Itinerary: Ravenna (km 0), Bagnacavallo (km 26), Lugo (km 34), Imola (km 62), Brisighella (km 121), Modigliana (km 136), Dovadola (km 153), Portico di Romagna (km 171), San Benedetto in Alpe (km 184), Passo del Muraglione (km 193), San Godenzo (km 205), Firenze (km 251), Pontassieve (km270), Poppi (km 326), Stia (km 354), Santa Sofia (km 406), Galeata (km 414), Meldola (km 456), Bertinoro (km 471), Forlì (km 486), Cervia (km 515), Ravenna (km 554)
Duration: 72 hours
Total distance: 554 km
When: from mid-April to the end of October
It’s surely not a coincidence if Romagna was the only Italian region mentioned by Dante Alighieri in The Divine Comedy. It is instead, due to the love the Supreme Poet, universally recognised as the father of the Italian language, felt for the territory that welcomed him after he was exiled and that protected him until his death, affording him the acclaim and serenity he had sought in vain for so long.

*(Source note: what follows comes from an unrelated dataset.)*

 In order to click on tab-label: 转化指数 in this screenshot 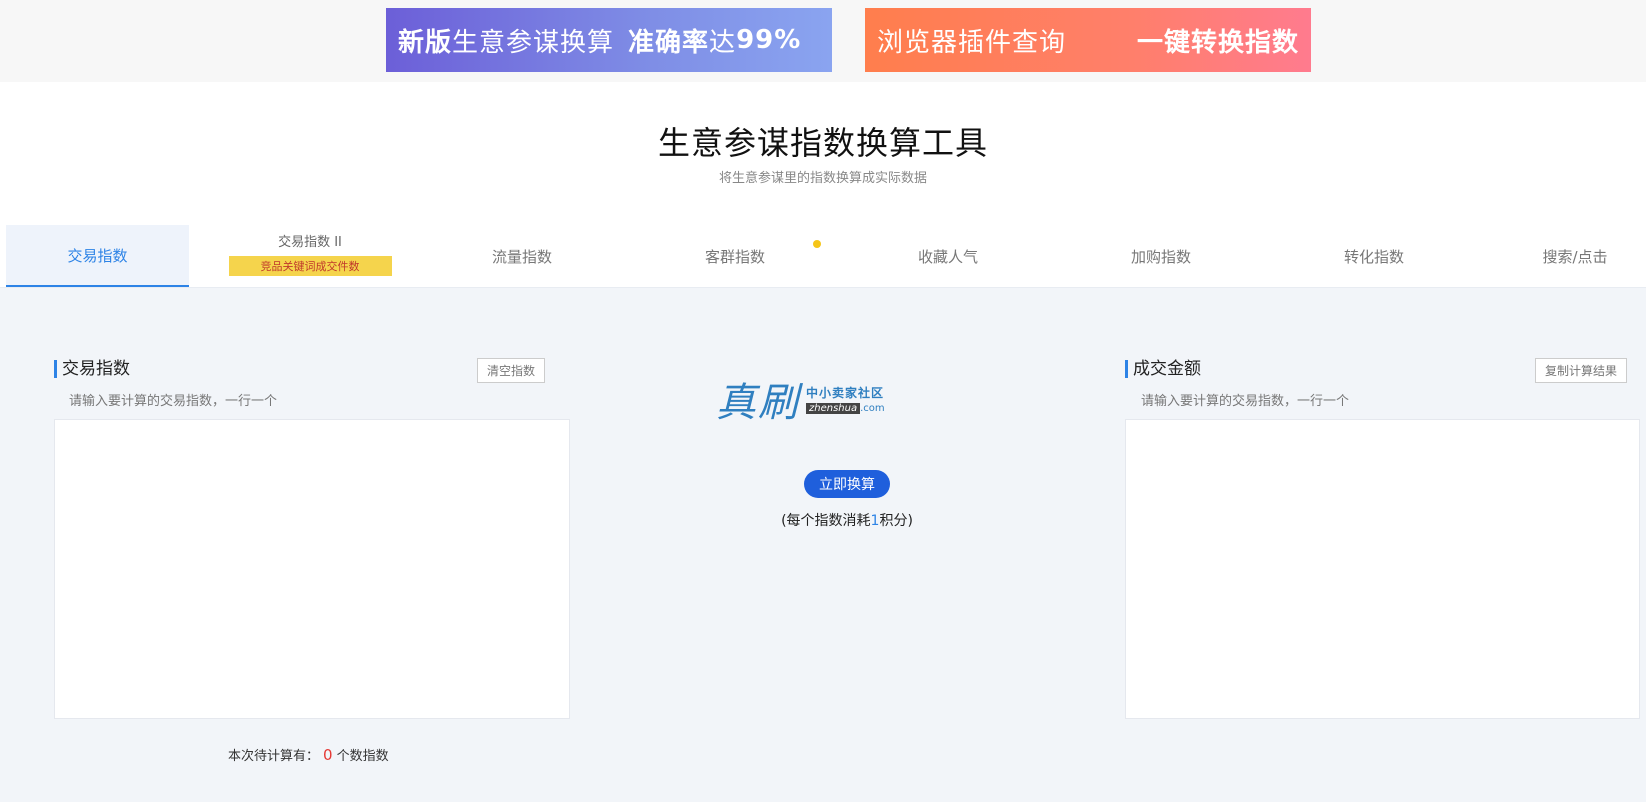, I will do `click(1374, 256)`.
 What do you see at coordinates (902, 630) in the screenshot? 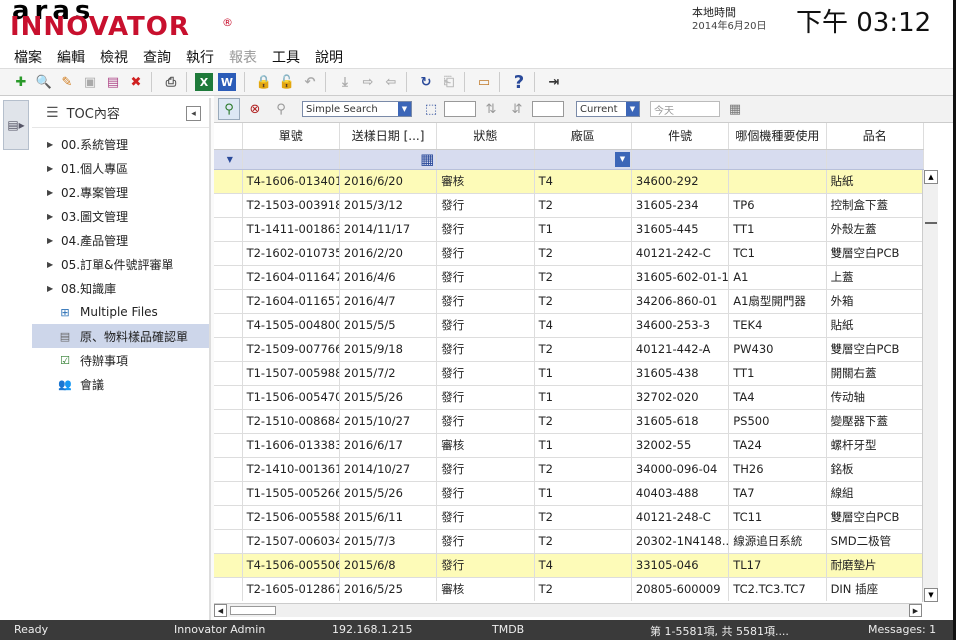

Many traces remain of this story, full of heroic figures, impregnable castles, cruel battles, abbeys and magical natural sites, and this itinerary ticks them off one-by-one. Starting in Ravenna, which for centuries has jealously guarded his mortal remains, we head to the fortresses on the plain that he lauded - Bagnacavallo, Imola, Faenza and Forlì - and the castles that hosted him, still dotted along the charming roads that climb towards the Apennine ridges.
To this day, in their nooks and crannies, these places continue hide the same natural wonders that fascinated the poet, from the waterfalls of Acquacheta to that “dark wood” as the primordial Casentino Forest still is today. Beyond the crest are the Arno and his home town of Florence. We then head back again, through the fascinating Casentino Forest to where, 700 years ago, Dante Alighieri left this earth life, to be embraced by all eternity.